You can see the wear but its still 100% functional

That’s what I love about this flashlight, the size is just right, not too big, not too small.  It is tough, but the aluminum bezel is a little thin which is the only complaint I have which is minor.  (I’d like to see a little heavier metal on the front bezel.   After 18 months banging around in my pocket, it still works like a champ, some of the black paint has worn off and the bezel is starting to bend over a tad bit, but it takes the abuse as well as any flashlight or tool I’ve used.

It’s bright.  110 Lumes isn’t as tactically bright as some of the others, but it is one you cannot look into.  The difference is, its not so bright that you can’t use it for day to day use.  If it were any brighter, I would not want to use it for general flashlight tasks like looking at a map, or any other close up work.  This light is a very good balance of light.

Bent Bezel

The bezel is slightly bent, not enough to cause any problems though.
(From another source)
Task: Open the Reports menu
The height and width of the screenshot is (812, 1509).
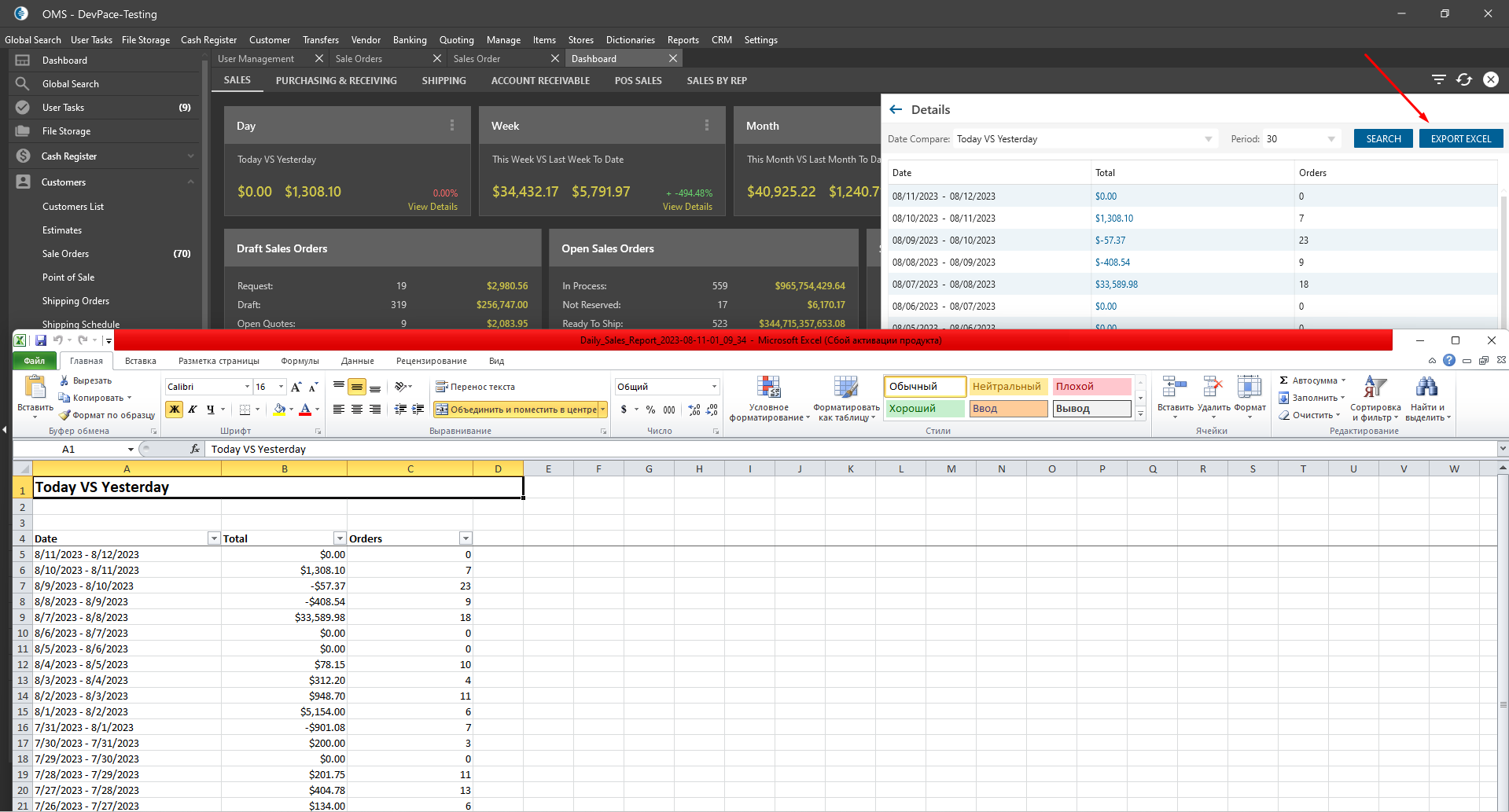Action: click(x=683, y=40)
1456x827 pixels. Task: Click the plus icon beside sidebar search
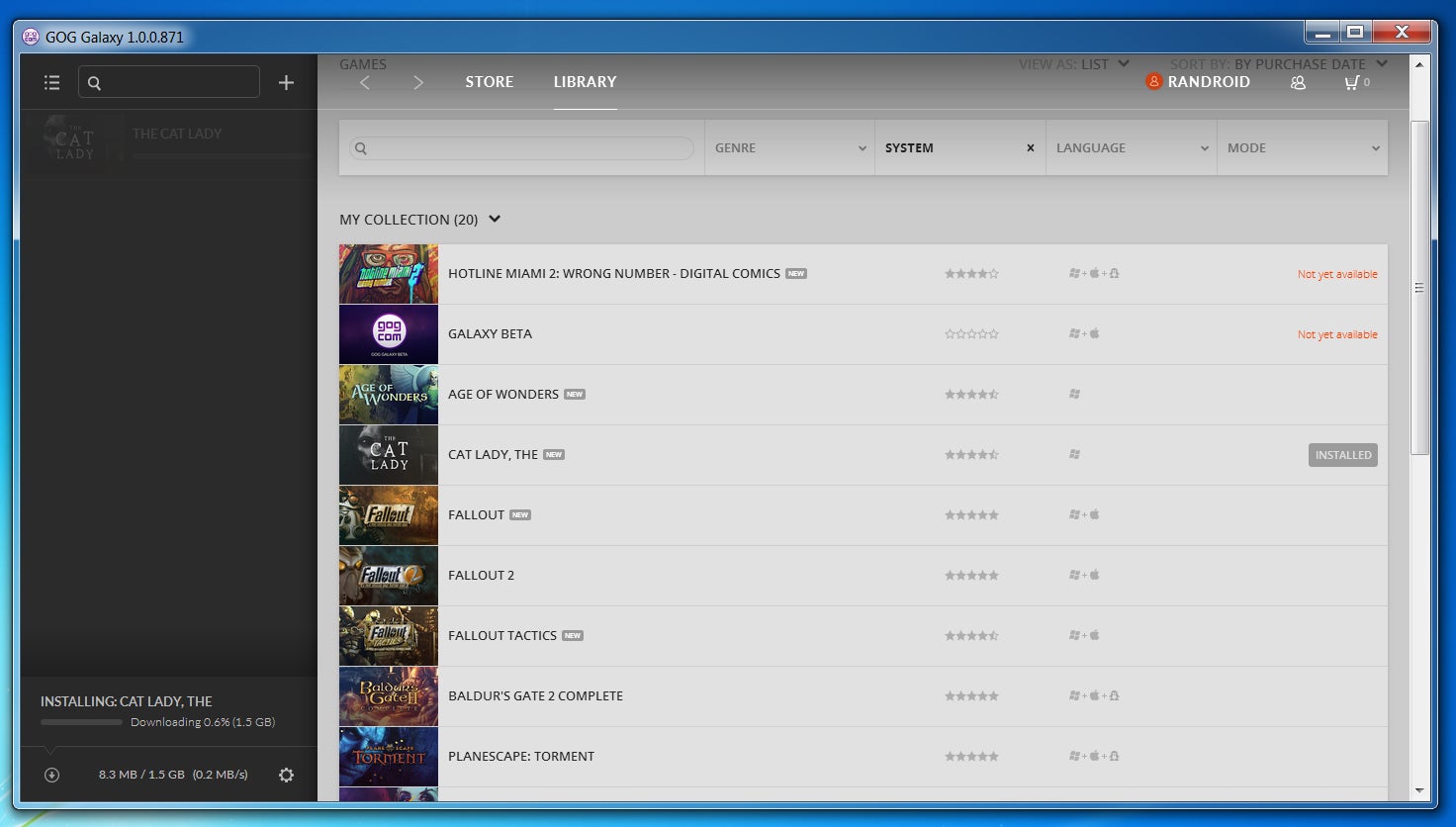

This is a one mode flashlight, meaning it’s on or its off.  It’s not programmable and has no low/high light functions.  The tail-cap switch is good, but could use a higher bezel.  I have inadvertently turned it on in my pocket twice and it gets pretty warm.  The tail cap can be soft pressed to show light without “Clicking” it on, comes in handy when you just need a quick flash of light.
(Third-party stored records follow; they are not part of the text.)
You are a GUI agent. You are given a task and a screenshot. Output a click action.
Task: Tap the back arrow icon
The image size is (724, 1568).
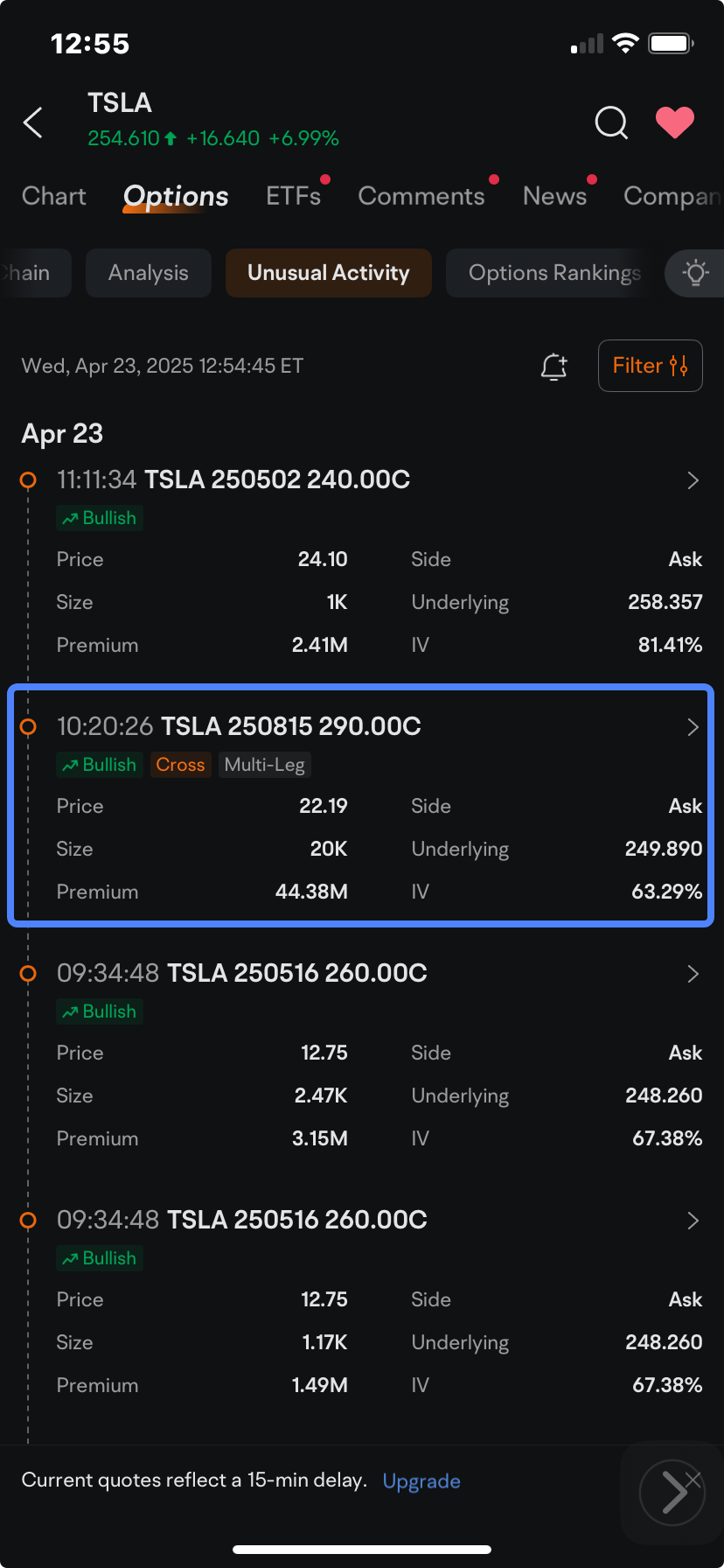point(32,122)
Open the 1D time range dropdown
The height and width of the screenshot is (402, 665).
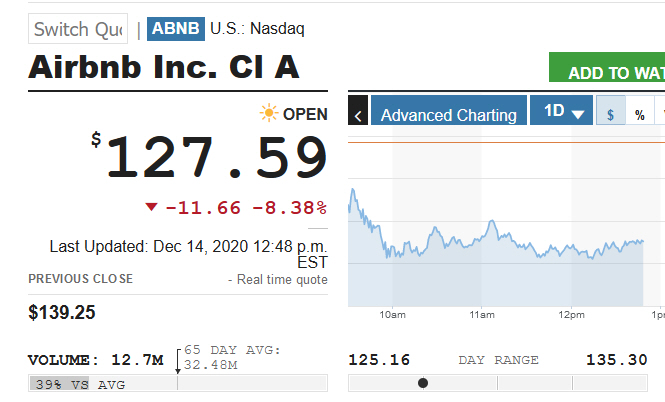563,112
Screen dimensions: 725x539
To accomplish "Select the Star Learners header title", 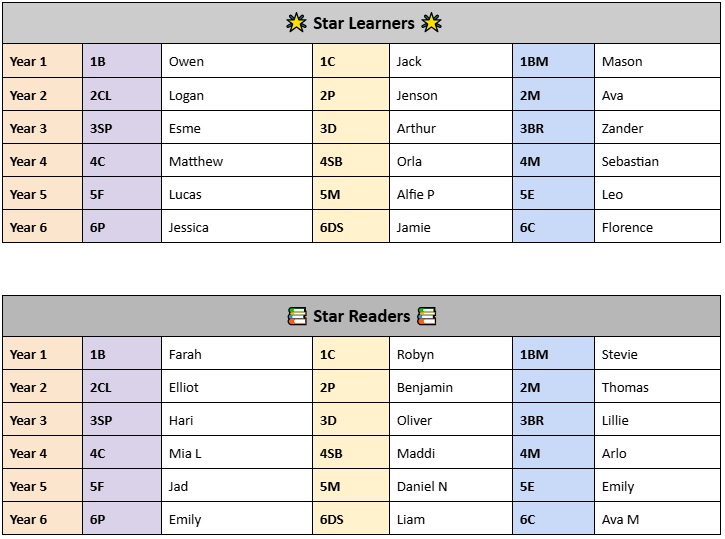I will [x=363, y=23].
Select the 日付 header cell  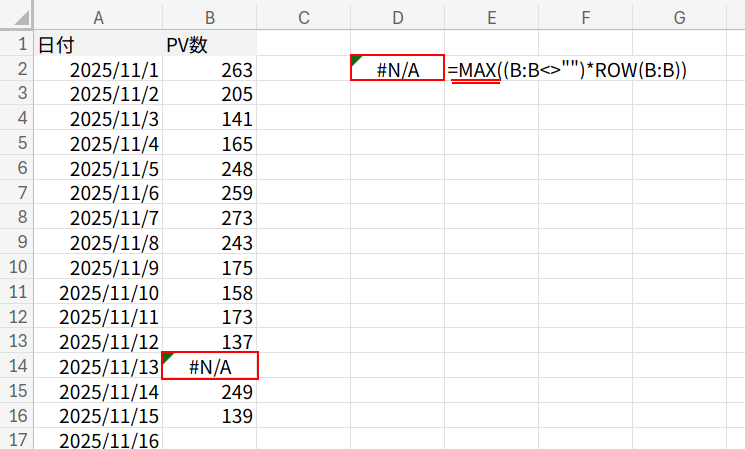point(98,45)
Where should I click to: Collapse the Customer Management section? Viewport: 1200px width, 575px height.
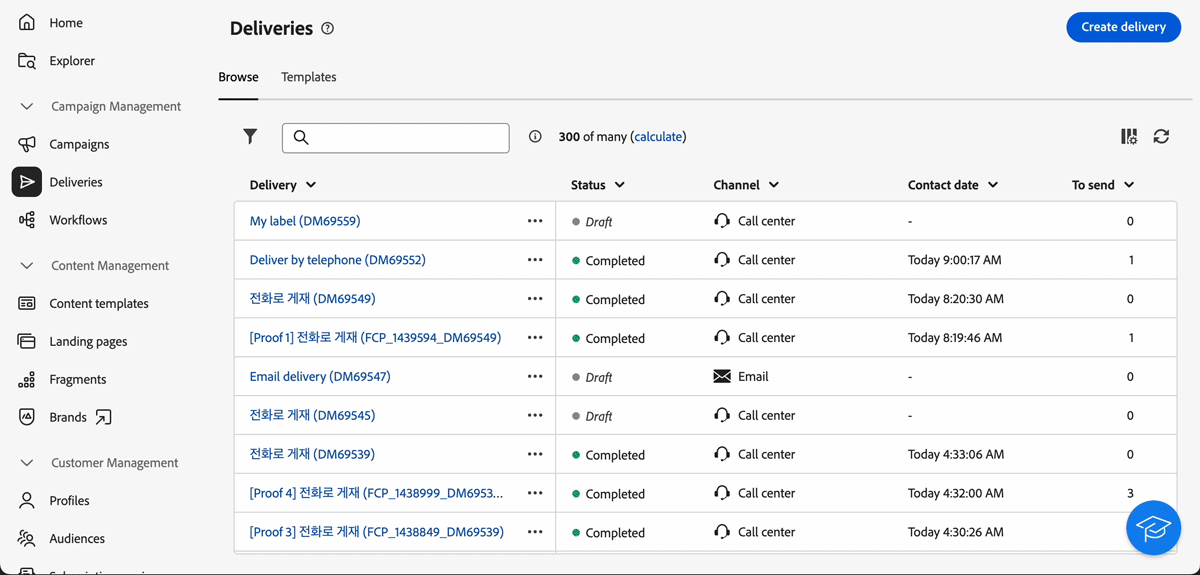point(28,463)
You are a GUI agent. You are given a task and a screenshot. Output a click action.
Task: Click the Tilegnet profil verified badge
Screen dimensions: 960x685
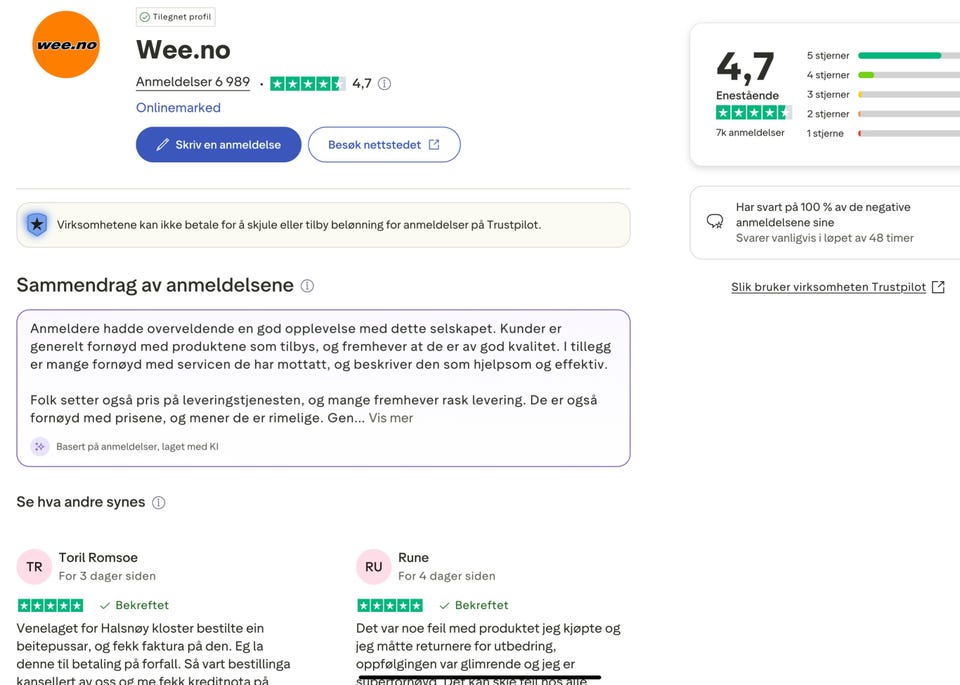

Battery life with continuous use is roughly 2 hours.  Which is pretty standard for 2 AA batteris and 110 lums.  Again, I’d love to have one of the multi funciton lights that has a low/high option but the price starts getting out of hand.

Now take this review with a grain of salt, I have not spent much time researching flashlights since this purchase over a year ago.  Prices may have come down on some models and advancements in LED and circuit technology have been made.  A quick search turned up this great deal on a similar light from Streamlight for $40.
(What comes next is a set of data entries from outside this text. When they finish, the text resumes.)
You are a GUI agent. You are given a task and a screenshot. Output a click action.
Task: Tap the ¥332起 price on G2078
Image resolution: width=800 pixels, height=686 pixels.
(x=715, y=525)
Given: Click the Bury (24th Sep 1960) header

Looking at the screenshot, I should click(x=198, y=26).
For the money, this was one of the best lights available.   Its still a great buy on Amazon at about $28 to $32 that meets the criteria I set out for myself.  Your mileage might vary.  I do appreciate the single function of this light.  No switches to mess with, no complicated bezel maneuvers are needed to change lighting modes.  It’s on or off, nothing complicated.  Makes for a solid easy to learn and familiar flashlight.

About Docwatmo

Just an average guy reviewing equipment for the average guy (or gal). View all posts by Docwatmo

3 responses to “Lighting Your Way

  • Docwatmo

    By the way, one of the reasons I picked the $30 range in my budget was that I wouldn’t be too upset if I misplaced or lost a #30 flashlight, but if I had a $100 light disappear on me, I’d be upset AND I would probably have a hard time replacing it at that price.

  • Fritz

    I’m in complete agreement with keeping a flashlight affordable. It amazes me that people will spend $100+ for a flashlight. I’m sure there are reasons, but for me it is not in the budget.

    I have several flashlights in the $15-$30 range. But I also have dozens of the 3 AAA cell LED flashlights that you can get from places like Home Depot. These cheap flashlights are in practically every drawer in the house and every jacket I own has on in a pocket. Would I trust my life to it? Nope, but it certainly will help me get to my good stuff and keeping them always available ensures there is always a flashlight in reach.

  • Docwatmo

    Yep, I picked up an AWESOME flashlight at Theisens for $5.99, 2 stage 3 AAA LED. Amazingly bright, pretty good size (Though I prefer the 2 AA longer thinner lights to the fat 3 AAA but I digress). I owned that amazing flashlight for a little over 6 hours before I left it on the bumper of the van while I was digging through the emergency box to inventory it. It fell off and I didn’t notice and drove over it the next morning. Wasn’t too heartbroken either. We have roughly 2 dozen of the little disposable LED lights around the house and in the vehicles. They work great. If I need to head into combat, yeah, I’d want a tough as nails Surefire or something, but for day to day use. The many cheap lights are superior to a single overpriced light. Not that I wouldn’t own a couple if I could afford them, but they are more of a luxury item than a necessity.